Since I’m not a nutrition scientist or biochemist, and I’m not an employee, I don’t know the ins and outs of these next-generation supplement products.  I really want to understand in detail how they are derived, and what they do in the body of the animal and the consumer.  I am optimistic that it’s a step in the best direction, and I can comment on the direction I hope this research ultimately goes.  Agricultural feed generally lacks leafy plant material, as seed material is more energy-dense.  I suspect nutritional balance lies in capturing the minerals and chemicals green material provides.  Plants extract these things and put it in a biologically available form, and even render toxic substances inert…I hope the goal of this research is to reproduce that.  I’ve long believed algae is extremely promising, being fast-growing and energy-dense, and biologically similar to leafy plant material.  I was very excited to hear a new algae plant announced; it should open this year.
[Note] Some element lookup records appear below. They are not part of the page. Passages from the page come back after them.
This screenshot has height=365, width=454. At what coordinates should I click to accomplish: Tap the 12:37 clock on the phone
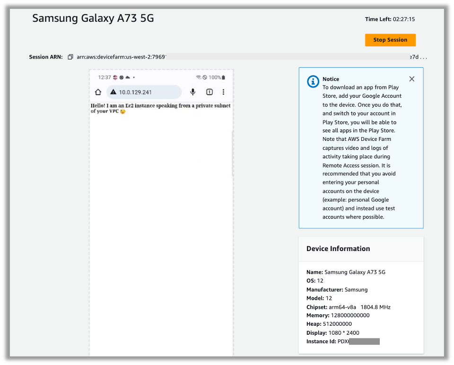click(104, 77)
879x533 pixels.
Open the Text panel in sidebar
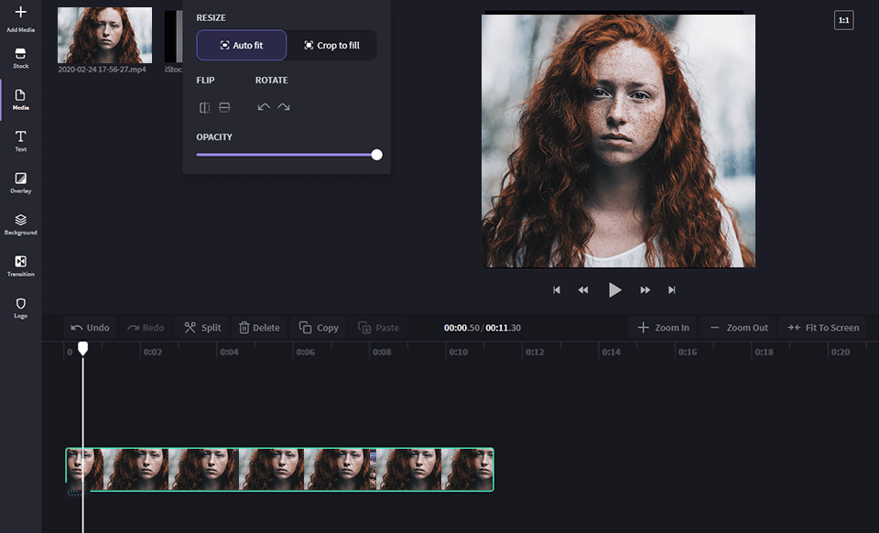[20, 140]
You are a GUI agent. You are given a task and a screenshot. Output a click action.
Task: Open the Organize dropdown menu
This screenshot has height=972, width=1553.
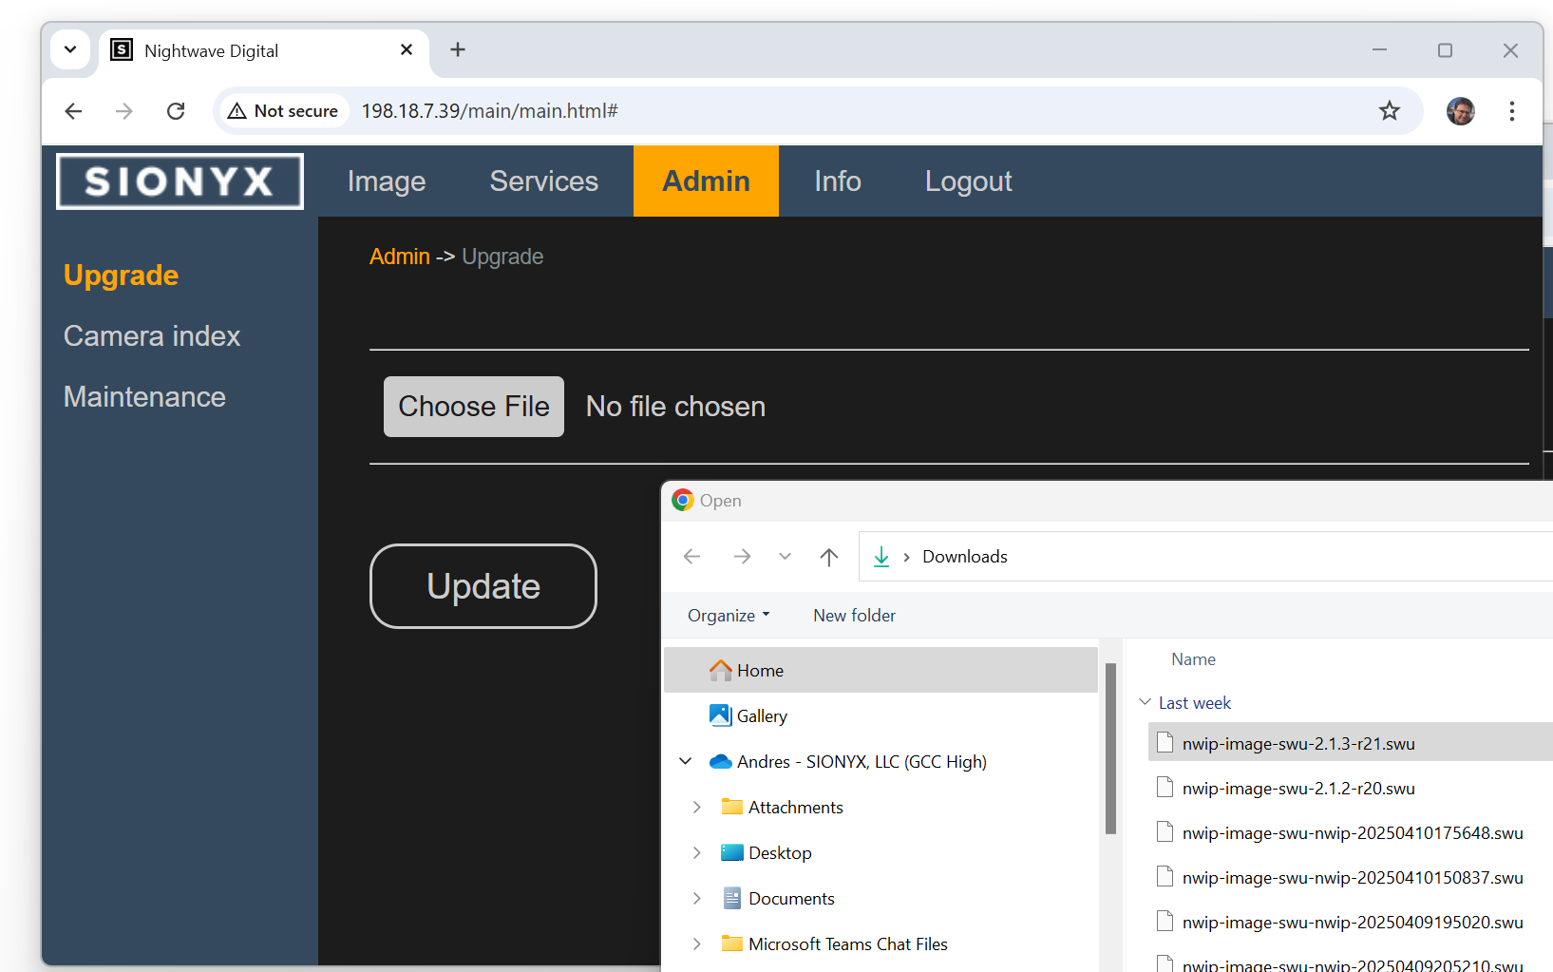click(728, 616)
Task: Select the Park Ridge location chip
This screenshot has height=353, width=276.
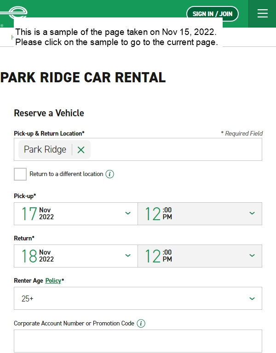Action: pyautogui.click(x=45, y=149)
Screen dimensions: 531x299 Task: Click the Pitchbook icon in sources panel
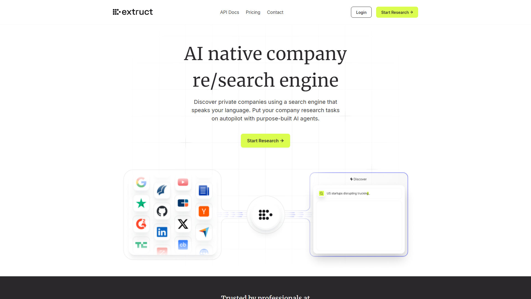click(162, 190)
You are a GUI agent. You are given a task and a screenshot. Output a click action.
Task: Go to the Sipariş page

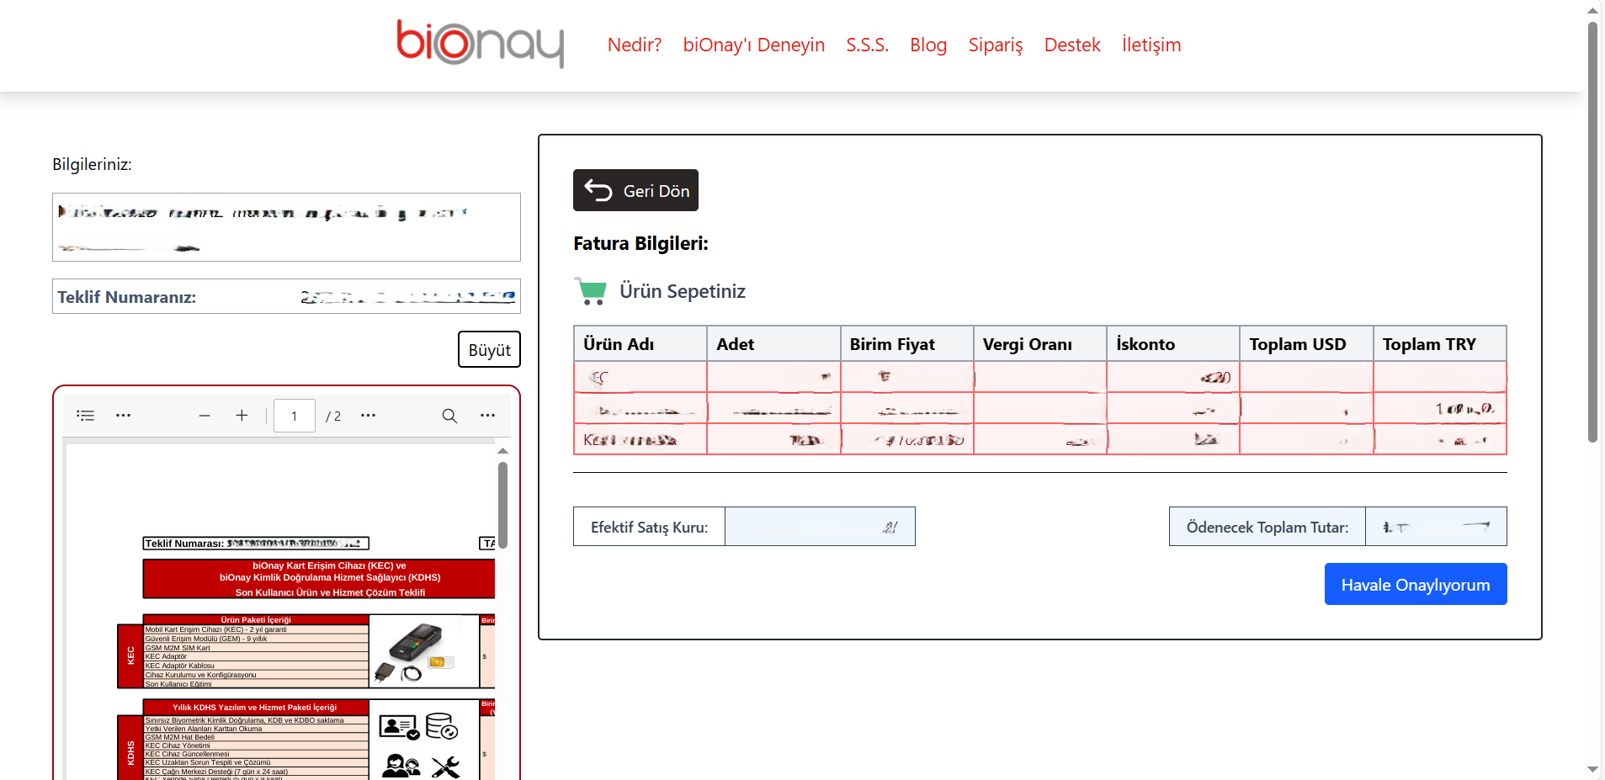click(995, 45)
Agriculture reinvents the wheel:  it researches what works in nature and gets it to work at a much higher density.  This type of science-based agricultural nutrition reinvents the metabolic process not only of the animals but of the plant matter that feeds them.  It takes an extremely objective viewpoint to see both sides of this fact:  the ability to feed more people more food, and inherent unforseeable effects of our imperfect reinvention of nature.

A speaker in the opening plenary session pointed out that Earth doubled its food production in the past 30-40 years, and needs to double it again in the next 30-40.  He identified small, poor, rural farmers around the world as having the greatest opportunity for improvement, and argued that in helping them the distribution of food increases where it’s needed most.  He then said rather than helping them become better sustenance farmers, the powers that be should attempt to convert them to commercial farmers.  Two things go through my mind.  One, the Mobile Processing Unit and small chicken farming system some friends of mine in Old Fort, NC brought to the area.  With grant money, they built a mobile, rentable chicken processing trailer that allowed some elderly farmers and landowners to enter the Asheville chicken market for the first time, or re-enter after decades.  That to me is cool.  Then I think of the dangers of technological “missionaries” to foreign cultures and economies.  The gentlest giant has a heavy, heavy hand.

Also awesome:  this company is building a sustainable agricultural mini village center in Haiti, intended as a model in revitalizing rural economies in poor countries.  I think this could be done really well.  It reminds me a lot of the work IPÊ does in the Pontal de Paranapanema with resettled landless workers…how they set up tree nurseries and trained locals in biology and business, and also created a market for the trees through reforestation and shade-grown coffee operations.

There is wisdom in science, and wisdom in intuition and empirical experience.  On the ground (so to speak!) are farmers who rely on intuition and empirical experience…and increasingly, they trust science to provide seeds, feeds and fertilizers.  Agribusiness relies on science to maximize production while keeping food safe and nutritious.  Perhaps science can trust the empirical wisdom of crowds for inspiration.  This may be farmers, or it could be someone unexpected.  In the developed world, you’d be amazed the types of education people have before deciding to be a farmer.  I’ve met engineers and bankers, botanists and professors who’ve switched careers.  It’s a good place to be, and there’s plenty of food for thought!